67 F. Supp. 2d 955, 24 Employee Benefits Cas. (BNA) 1051, 1999 U.S. Dist. LEXIS 16530, 81 Fair Empl. Prac. Cas. (BNA) 526, 1999 WL 961239
CourtDistrict Court, N.D. Illinois
DecidedOctober 18, 1999
DocketNo. 98 C 7627
StatusPublished
Cited by2 cases

This text of 67 F. Supp. 2d 955 (Bilow v. Much Shelist Freed Denenberg Ament & Eiger, P.C.) is published on Counsel Stack Legal Research, covering District Court, N.D. Illinois primary law. Counsel Stack provides free access to over 12 million legal documents including statutes, case law, regulations, and constitutions.

Bluebook
Bilow v. Much Shelist Freed Denenberg Ament & Eiger, P.C., 67 F. Supp. 2d 955, 24 Employee Benefits Cas. (BNA) 1051, 1999 U.S. Dist. LEXIS 16530, 81 Fair Empl. Prac. Cas. (BNA) 526, 1999 WL 961239 (N.D. Ill. 1999).

Opinion

MEMORANDUM OPINION AND ORDER

CASTILLO, District Judge.

Sharon Swarensky Bilow, an attorney representing herself, sues her former employer, the law firm of Much Shelist Freed Denenberg Ament & Eiger, P.C. (“the Firm”), alleging various claims under ERISA, 29 U.S.C. § 1001 et seg., and Title VII, 42 U.S.C. § 2000e et seq. She also presents several pendant state law claims for relief. At base, Bilow contends that the Firm owes her money for employee benefits it wrongfully denied to her, and that it fired her because she is a woman or in retaliation for her various complaints about the Firm. The Firm has filed a motion to dismiss arguing, essentially, that Bilow has pled herself out of court.1 In many respects, we agree: Bilow’s complaint fails to state a claim under ERISA, and shows that she is not entitled to relief for sex discrimination in the administration of employee benefits or retaliation for complaining about discrimination in that context. On the other hand, Bilow has adequately alleged a cause of action for sex discrimination in working conditions and retaliation for complaining about those conditions. Therefore, we grant in part and deny in part the Firm’s motion to dismiss.

FACTS

Because the case is before us on a motion to dismiss, we assume the truth of Bilow’s allegations and base our recital of the facts on those contained in her complaint. (R. 12, Second Am.Compl.) However, we relate only those facts pertinent to Bilow’s federal actions and omit any reference to the tangle of extraneous facts contained in the complaint.

In 1982, Bilow went to work at the Firm as an associate. Three years later, the Firm promoted her to income partner; Bi-low was the first female to hold that position. At that time, the Firm provided health insurance for its employees and their families.
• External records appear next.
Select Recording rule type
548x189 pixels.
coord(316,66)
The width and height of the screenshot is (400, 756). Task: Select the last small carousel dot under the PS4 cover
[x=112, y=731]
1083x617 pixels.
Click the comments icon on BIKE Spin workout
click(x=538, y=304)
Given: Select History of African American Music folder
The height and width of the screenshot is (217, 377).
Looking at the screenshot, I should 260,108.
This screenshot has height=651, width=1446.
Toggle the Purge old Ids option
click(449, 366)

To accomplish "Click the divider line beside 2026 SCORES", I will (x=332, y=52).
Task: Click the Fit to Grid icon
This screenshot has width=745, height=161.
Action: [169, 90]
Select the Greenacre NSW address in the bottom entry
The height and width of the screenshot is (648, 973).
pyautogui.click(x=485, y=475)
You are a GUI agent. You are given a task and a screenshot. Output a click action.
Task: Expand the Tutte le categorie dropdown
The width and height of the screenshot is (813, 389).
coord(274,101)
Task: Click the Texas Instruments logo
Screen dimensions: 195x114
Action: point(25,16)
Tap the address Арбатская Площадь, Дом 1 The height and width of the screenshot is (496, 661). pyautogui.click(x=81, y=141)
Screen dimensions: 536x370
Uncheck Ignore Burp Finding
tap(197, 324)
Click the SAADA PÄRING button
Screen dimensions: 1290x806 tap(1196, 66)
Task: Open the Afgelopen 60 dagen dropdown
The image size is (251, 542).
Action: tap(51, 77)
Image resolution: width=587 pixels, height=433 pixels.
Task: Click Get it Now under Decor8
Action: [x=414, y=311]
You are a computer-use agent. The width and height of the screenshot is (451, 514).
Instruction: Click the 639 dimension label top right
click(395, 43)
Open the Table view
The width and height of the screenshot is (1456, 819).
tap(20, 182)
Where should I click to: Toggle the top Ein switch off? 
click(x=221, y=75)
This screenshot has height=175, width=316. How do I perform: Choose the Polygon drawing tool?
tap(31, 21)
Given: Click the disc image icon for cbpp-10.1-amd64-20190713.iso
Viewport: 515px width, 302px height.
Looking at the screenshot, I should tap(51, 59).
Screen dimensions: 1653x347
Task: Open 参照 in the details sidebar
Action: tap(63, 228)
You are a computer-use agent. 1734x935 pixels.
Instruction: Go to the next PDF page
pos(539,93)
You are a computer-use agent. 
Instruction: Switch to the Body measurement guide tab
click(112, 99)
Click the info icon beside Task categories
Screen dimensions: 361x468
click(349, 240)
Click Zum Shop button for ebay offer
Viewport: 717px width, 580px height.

In 1989, the Firm stopped paying the cost of health insurance for the dependents of employees, but gave partners who had premiums deducted from their paychecks an annual increase.2 In other words, the Firm continued paying premiums directly to the insurance provider for its employees, but required employees to pay for dependent care coverage; then, if the employee was a partner, the Firm would “gross up” the partners’ pay check from its general fund. This policy applied to Bilow because she purchased health insurance coverage for her husband and children.

In 1992, while Bilow was on maternity leave, the Firm again changed its policy [958]*958regarding health care coverage for employees’ dependents. The Firm announced that it would provide the gross-up only for those partners whose dependents did not have independent sources of medical insurance. According to the complaint, the Firm never informed Bilow of the change, but stopped giving her the salary adjustment for the dependant health care premiums it continued to deduct from her paychecks. Bilow did not notice that she was not receiving the gross-up until March 1998.

She immediately informed Anthony Vali-ulis, an equity partner, of the problem. He in turn referred her complaint to Steven Schwartz, an equity partner who was on the Firm’s management committee. Schwartz responded that the Firm no longer reimbursed dependant coverage when the dependent could obtain health insurance from an independent source.

Valiulis forwarded Schwartz’s response to Bilow, who, according to the complaint, did nothing for six weeks. (See Second Am.Compl. at ¶ 36 (“Plaintiff waited patiently for approximately six weeks for defendant [sic] to remedy the deficiency in plaintiffs [sic] compensation or, at a minimum,'to discuss the matter with plaintiff [sic].”).) Then, on April 29, she sent a memorandum to the Firm’s management committee:

It has been approximately six weeks since the'firm has acknowledged that my salary has never been “grossed up” for the medical insurance deducted from my salary. Given the criminal liability attached to this failure to pay, which dates back to 1986 and continues to the present, I do not understand the firm’s apparent nonchalance. No one has even discussed the status of the matter with me.
Please let me know when I can expect to receive an accounting.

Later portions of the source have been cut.